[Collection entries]

— Begin —

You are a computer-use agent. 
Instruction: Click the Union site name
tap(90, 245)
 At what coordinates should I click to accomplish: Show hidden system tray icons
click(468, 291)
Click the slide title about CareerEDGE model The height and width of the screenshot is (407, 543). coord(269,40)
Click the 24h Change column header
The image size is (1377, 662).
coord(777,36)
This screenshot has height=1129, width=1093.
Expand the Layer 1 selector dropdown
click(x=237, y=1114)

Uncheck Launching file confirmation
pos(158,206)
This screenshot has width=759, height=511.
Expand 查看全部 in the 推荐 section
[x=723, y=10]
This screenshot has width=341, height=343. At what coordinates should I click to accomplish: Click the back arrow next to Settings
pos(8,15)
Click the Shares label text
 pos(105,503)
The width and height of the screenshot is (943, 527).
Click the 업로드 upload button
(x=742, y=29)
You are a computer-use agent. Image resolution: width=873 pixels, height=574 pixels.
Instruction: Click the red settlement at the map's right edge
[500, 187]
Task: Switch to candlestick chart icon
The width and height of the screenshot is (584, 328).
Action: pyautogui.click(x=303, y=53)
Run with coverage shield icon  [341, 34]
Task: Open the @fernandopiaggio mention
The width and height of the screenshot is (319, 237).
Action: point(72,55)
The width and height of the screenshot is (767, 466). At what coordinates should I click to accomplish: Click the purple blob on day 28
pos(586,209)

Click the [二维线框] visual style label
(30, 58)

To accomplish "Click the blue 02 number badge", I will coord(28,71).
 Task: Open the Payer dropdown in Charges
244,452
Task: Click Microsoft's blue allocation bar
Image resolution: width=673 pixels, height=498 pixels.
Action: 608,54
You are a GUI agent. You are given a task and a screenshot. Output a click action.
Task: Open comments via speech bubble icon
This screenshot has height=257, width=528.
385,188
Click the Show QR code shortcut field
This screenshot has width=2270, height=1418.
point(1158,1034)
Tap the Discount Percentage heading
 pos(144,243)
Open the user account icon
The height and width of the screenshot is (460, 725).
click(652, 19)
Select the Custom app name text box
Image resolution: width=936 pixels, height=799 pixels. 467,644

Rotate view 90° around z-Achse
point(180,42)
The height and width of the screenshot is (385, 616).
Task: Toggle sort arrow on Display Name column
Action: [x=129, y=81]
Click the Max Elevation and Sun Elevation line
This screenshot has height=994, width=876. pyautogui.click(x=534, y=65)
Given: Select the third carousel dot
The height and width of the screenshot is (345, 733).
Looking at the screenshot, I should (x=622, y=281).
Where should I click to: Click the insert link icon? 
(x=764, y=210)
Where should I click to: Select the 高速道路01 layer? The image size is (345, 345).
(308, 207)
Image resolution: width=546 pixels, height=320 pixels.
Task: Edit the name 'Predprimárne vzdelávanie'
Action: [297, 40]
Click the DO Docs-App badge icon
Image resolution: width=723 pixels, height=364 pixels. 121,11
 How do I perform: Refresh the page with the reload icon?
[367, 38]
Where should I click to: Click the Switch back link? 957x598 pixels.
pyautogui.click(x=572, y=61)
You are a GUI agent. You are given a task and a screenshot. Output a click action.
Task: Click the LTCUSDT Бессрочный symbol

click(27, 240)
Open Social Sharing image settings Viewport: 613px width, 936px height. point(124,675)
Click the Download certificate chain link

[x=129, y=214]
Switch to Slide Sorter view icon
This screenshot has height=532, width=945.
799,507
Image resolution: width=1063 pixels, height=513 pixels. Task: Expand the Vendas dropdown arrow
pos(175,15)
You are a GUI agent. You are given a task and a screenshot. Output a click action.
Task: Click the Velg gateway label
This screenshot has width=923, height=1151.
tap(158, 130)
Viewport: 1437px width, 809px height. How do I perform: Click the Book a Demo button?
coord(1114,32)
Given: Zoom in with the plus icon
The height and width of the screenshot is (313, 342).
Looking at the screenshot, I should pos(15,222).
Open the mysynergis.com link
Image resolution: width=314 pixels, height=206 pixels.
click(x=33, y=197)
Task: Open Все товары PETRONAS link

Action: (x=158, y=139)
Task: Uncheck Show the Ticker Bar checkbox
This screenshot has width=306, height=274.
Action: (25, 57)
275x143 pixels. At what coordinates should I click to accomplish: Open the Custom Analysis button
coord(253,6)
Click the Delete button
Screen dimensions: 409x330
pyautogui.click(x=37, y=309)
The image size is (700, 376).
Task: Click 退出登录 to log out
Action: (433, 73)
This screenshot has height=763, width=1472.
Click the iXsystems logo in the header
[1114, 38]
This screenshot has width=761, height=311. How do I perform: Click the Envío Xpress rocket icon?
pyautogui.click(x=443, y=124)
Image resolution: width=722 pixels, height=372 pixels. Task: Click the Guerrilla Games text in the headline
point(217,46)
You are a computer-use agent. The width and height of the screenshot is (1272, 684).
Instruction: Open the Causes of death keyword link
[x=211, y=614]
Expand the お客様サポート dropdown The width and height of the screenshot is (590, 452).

— End —

Rewrite everything from the line containing "Given: Select the third carousel dot" down to the line containing "(x=764, y=210)", with "third" replaced by "second" and nothing else altered.

Given: Select the second carousel dot
The height and width of the screenshot is (345, 733).
Looking at the screenshot, I should (x=622, y=281).
Where should I click to: Click the insert link icon? 
(x=764, y=210)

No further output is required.